Además de la tristeza, la soledad, el dolor y la humillación que, por lo general, son los síntomas de un corazón roto, me sentí traicionada: Shane se había hecho un corte de pelo casi respetable y había montado un negocio. Reconozco que era un negocio guay, relacionado con la música digital y los discos compactos, pero habiéndole oído criticar el sistema desde el día que nos conocimos, la rapidez con que lo abrazó me dejó atónita.
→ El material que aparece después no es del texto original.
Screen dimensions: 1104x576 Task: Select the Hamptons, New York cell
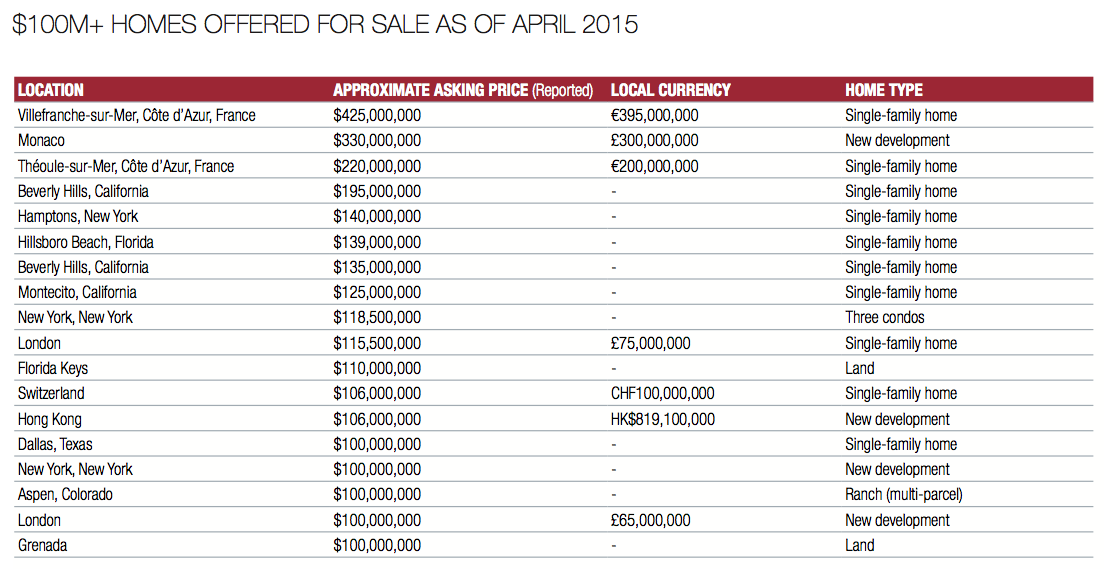(x=78, y=216)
Yo tenía veintiocho años y no poseía otra cosa que la falda con volantes que llevaba puesta; de repente, todos los años que había pasado yendo de un país a otro me parecieron un desperdicio. Fue una época horrible, horrible. Vivía dando tumbos como un alma en pena, aterrada y desorientada. Fue entonces cuando Garv, el marido de Maggie, me tomó bajo su ala protectora. Primero me consiguió un trabajo estable, y aunque reconozco que abrir la correspondencia en una firma actuarial no era lo que se dice estimulante, era un comienzo. Entonces me convenció para que fuera a la universidad; de repente mi vida despegó de nuevo, a toda velocidad y en una dirección totalmente distinta. En poco tiempo aprendí a conducir, me compré un coche y me hicieron un corte de pelo como es debido, que además exigía poco mantenimiento. En pocas palabras, aunque algo más tarde que la mayoría de la gente, finalmente puse mi vida en orden.